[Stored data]
╭──

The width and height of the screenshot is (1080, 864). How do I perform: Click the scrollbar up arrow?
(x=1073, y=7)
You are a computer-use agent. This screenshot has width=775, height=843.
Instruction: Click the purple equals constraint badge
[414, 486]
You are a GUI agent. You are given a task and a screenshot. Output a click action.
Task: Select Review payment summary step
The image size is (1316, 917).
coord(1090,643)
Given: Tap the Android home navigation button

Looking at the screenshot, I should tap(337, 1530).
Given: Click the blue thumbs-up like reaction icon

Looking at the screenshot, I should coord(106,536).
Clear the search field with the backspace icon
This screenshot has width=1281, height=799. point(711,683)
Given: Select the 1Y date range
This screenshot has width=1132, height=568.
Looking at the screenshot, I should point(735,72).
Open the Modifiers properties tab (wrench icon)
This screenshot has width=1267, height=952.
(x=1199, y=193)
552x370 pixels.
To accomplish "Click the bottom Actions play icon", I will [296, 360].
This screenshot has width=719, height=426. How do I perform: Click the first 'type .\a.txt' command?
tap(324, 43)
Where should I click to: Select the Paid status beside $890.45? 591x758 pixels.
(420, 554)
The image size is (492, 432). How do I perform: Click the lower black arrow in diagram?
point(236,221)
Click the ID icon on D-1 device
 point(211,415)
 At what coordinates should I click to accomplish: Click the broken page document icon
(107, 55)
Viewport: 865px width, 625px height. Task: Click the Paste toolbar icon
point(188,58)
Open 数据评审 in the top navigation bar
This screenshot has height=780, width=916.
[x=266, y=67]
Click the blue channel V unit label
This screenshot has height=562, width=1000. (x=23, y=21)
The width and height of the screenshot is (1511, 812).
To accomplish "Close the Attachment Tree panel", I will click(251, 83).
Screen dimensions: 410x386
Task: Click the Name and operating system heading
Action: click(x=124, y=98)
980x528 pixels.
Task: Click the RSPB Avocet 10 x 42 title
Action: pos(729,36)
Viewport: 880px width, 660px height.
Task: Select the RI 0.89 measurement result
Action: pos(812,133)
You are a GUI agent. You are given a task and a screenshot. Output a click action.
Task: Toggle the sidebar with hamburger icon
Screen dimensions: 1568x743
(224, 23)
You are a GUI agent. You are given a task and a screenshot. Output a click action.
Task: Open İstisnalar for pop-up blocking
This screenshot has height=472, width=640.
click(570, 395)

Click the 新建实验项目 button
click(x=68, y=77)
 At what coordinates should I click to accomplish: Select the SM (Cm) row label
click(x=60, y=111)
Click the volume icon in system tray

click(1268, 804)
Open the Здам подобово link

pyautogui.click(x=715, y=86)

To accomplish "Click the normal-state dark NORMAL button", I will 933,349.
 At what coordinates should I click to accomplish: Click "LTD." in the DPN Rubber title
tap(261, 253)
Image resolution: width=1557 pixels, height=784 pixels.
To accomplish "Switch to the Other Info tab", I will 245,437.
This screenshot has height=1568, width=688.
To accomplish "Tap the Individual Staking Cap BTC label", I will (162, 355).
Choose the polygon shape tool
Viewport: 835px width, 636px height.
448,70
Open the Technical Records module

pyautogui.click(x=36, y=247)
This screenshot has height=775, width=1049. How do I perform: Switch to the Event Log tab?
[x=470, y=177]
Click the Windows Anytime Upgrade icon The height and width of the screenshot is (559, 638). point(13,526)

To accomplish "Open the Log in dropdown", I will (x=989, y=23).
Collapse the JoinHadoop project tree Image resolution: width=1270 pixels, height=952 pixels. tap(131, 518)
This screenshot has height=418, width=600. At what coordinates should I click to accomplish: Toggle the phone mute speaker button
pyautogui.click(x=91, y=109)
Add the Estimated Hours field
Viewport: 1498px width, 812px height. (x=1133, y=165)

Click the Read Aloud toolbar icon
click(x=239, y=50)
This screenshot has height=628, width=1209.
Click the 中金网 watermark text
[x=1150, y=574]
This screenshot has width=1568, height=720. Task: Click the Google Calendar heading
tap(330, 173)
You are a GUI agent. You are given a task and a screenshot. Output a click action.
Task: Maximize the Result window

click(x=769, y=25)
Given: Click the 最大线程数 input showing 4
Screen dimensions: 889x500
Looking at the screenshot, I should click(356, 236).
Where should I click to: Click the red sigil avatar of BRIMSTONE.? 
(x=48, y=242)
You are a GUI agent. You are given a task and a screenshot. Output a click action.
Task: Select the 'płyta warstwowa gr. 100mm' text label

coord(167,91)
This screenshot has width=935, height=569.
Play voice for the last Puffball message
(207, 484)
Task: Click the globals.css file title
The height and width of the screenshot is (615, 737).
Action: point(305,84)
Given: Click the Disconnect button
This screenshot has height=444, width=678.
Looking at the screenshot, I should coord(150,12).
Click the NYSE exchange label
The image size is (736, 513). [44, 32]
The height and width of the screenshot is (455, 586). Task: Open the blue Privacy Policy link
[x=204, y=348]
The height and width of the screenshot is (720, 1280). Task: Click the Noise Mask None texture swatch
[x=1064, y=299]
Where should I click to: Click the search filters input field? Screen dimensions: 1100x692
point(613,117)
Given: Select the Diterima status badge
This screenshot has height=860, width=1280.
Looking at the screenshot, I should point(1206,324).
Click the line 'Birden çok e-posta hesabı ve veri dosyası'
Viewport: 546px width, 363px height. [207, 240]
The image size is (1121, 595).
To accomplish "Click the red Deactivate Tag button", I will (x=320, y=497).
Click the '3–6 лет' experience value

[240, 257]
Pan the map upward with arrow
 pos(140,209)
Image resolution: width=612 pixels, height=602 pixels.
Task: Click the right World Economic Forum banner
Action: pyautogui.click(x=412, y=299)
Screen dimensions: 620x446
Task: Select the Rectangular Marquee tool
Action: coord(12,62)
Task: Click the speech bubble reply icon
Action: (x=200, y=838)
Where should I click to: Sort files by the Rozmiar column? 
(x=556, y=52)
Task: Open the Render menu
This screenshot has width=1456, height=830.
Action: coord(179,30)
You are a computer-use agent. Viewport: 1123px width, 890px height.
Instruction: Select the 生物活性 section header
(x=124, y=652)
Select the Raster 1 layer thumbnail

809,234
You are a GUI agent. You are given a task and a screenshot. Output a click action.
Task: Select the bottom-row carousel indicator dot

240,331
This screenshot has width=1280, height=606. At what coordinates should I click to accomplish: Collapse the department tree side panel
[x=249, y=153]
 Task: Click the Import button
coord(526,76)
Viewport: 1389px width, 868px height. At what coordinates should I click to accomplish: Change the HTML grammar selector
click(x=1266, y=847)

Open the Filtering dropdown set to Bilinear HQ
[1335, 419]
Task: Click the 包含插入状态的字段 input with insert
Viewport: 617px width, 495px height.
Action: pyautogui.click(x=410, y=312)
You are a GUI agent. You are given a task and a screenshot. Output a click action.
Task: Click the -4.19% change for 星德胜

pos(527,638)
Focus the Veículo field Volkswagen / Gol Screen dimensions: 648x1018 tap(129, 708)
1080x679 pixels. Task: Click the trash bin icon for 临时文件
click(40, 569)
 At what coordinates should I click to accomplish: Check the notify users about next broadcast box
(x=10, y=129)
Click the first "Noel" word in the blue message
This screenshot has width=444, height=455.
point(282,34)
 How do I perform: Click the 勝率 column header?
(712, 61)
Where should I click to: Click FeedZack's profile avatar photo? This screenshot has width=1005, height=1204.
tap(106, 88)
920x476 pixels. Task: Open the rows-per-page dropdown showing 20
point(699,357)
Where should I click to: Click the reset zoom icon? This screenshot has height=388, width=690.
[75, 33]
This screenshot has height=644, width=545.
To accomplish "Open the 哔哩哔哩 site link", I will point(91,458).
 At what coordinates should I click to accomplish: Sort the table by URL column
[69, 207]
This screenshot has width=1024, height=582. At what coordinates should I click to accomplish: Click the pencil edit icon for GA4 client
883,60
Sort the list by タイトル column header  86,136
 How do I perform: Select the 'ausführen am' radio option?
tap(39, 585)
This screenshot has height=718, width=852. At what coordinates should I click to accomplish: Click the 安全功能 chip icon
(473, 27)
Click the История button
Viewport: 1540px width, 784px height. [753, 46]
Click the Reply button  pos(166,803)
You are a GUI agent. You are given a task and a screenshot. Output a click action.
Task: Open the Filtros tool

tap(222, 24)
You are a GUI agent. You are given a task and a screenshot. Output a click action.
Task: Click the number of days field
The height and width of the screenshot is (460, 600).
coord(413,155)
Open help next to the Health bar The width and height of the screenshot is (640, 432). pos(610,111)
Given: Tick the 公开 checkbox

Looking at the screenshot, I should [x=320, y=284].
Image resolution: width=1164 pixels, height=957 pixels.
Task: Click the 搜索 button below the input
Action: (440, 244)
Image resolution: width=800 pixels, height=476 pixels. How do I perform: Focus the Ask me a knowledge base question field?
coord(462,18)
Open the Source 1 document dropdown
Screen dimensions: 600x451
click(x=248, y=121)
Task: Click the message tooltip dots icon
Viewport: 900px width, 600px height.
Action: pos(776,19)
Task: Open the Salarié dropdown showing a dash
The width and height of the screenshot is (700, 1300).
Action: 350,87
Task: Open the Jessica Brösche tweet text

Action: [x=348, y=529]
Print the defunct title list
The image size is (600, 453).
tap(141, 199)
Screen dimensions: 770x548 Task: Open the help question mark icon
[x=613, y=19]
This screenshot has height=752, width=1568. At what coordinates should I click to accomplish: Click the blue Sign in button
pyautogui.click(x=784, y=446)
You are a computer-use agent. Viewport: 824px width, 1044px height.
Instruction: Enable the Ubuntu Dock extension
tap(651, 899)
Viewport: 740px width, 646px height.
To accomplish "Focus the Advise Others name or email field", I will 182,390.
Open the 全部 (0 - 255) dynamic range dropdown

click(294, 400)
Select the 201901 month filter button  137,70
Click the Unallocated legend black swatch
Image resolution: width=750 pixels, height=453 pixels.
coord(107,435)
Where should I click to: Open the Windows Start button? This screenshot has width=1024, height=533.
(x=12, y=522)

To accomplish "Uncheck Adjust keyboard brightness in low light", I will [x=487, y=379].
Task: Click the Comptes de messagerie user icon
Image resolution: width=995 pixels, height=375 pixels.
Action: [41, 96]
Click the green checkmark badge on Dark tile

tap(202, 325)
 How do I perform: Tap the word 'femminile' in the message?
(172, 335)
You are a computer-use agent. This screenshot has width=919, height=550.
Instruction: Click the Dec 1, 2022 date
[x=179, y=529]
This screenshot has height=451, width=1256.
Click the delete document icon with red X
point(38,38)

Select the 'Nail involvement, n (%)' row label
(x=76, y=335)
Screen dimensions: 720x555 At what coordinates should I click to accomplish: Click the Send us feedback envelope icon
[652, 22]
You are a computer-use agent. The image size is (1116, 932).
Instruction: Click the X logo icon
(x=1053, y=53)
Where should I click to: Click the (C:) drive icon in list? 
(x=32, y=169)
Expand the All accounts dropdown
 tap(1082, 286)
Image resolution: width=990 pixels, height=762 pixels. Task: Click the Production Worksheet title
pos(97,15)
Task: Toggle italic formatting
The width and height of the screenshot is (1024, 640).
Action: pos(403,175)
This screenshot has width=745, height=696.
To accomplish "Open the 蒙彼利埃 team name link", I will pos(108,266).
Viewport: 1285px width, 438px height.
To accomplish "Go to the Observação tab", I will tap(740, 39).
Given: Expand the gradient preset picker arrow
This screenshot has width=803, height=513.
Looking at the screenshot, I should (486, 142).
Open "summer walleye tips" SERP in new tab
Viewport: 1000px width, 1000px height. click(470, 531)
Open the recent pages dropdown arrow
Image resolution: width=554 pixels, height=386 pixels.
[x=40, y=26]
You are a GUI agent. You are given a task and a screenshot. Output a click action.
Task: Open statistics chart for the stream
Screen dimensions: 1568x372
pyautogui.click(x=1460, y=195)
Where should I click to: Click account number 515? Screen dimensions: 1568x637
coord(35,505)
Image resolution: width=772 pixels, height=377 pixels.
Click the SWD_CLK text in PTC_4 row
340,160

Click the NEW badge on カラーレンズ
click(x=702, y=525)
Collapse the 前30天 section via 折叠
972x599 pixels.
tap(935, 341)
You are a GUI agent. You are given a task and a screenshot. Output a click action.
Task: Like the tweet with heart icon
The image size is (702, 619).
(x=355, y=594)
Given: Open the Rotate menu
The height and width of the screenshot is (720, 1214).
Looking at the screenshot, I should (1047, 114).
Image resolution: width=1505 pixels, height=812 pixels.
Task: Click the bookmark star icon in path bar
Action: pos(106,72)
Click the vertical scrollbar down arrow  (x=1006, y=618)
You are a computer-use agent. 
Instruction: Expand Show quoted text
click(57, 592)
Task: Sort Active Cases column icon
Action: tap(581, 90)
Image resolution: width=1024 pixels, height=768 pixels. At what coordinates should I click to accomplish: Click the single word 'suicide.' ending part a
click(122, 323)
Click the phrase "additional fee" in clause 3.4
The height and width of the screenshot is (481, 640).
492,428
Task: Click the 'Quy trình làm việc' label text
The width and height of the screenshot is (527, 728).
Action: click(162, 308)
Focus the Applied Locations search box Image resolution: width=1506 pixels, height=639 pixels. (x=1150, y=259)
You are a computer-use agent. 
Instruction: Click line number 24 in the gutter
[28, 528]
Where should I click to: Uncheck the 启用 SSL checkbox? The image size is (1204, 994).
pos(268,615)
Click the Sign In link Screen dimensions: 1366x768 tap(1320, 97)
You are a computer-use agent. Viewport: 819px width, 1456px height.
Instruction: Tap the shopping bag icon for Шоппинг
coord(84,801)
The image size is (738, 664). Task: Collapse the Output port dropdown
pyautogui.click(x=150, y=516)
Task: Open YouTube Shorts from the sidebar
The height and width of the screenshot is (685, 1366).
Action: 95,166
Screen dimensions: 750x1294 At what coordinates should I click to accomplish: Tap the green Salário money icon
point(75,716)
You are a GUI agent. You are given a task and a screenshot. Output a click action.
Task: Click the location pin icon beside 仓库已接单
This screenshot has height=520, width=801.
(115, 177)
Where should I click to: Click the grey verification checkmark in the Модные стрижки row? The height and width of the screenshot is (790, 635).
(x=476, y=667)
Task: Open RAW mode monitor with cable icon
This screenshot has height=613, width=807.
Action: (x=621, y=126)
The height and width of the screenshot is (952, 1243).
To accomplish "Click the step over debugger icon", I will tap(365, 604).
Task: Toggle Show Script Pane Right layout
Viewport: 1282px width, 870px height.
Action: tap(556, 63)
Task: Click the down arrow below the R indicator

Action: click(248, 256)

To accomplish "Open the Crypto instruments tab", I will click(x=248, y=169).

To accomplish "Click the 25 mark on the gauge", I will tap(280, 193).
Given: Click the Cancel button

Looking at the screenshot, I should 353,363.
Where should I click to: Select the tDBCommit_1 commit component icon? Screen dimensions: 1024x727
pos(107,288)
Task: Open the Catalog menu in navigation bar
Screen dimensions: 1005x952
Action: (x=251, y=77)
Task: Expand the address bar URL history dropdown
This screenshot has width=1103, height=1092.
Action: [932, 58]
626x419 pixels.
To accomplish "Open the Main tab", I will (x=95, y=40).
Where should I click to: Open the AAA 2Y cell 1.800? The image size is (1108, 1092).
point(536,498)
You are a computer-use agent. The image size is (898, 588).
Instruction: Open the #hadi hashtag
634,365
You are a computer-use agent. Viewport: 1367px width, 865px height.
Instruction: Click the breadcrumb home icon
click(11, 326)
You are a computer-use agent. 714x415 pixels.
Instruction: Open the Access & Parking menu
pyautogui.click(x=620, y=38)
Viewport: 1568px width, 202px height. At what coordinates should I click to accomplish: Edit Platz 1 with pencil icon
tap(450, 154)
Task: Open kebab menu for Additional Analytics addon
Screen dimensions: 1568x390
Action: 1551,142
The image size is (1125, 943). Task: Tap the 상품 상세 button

╰──

Please give back the records exactly as written, beginning at the first line and including the line that holds "Given: Select the 1Y date range" as the last.

The width and height of the screenshot is (1080, 864). How do I perform: Click the scrollbar up arrow?
(x=1073, y=7)
You are a computer-use agent. This screenshot has width=775, height=843.
Instruction: Click the purple equals constraint badge
[414, 486]
You are a GUI agent. You are given a task and a screenshot. Output a click action.
Task: Select Review payment summary step
The image size is (1316, 917).
coord(1090,643)
Given: Tap the Android home navigation button

Looking at the screenshot, I should tap(337, 1530).
Given: Click the blue thumbs-up like reaction icon

Looking at the screenshot, I should coord(106,536).
Clear the search field with the backspace icon
This screenshot has width=1281, height=799. point(711,683)
Given: Select the 1Y date range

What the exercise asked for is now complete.